Available data START
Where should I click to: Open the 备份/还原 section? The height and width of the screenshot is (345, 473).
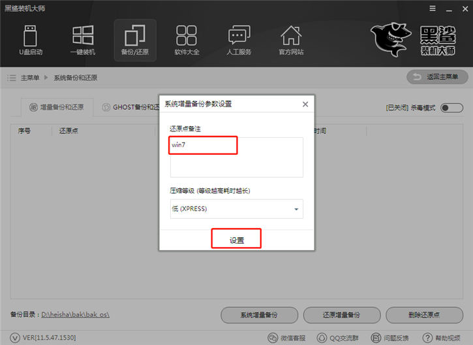[x=135, y=39]
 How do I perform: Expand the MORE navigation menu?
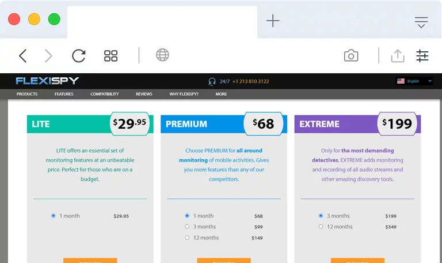221,94
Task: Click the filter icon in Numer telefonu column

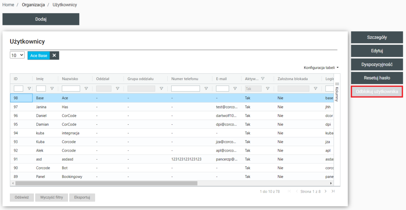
Available data END
> **Task description**
Copy each entry exactly as written. Images should not appear in the copy.

> **Finished task**
Where should I click to: Open the 备份/还原 section? The height and width of the screenshot is (345, 473).
[x=135, y=39]
 How do I perform: Expand the MORE navigation menu?
221,94
Task: Click the filter icon in Numer telefonu column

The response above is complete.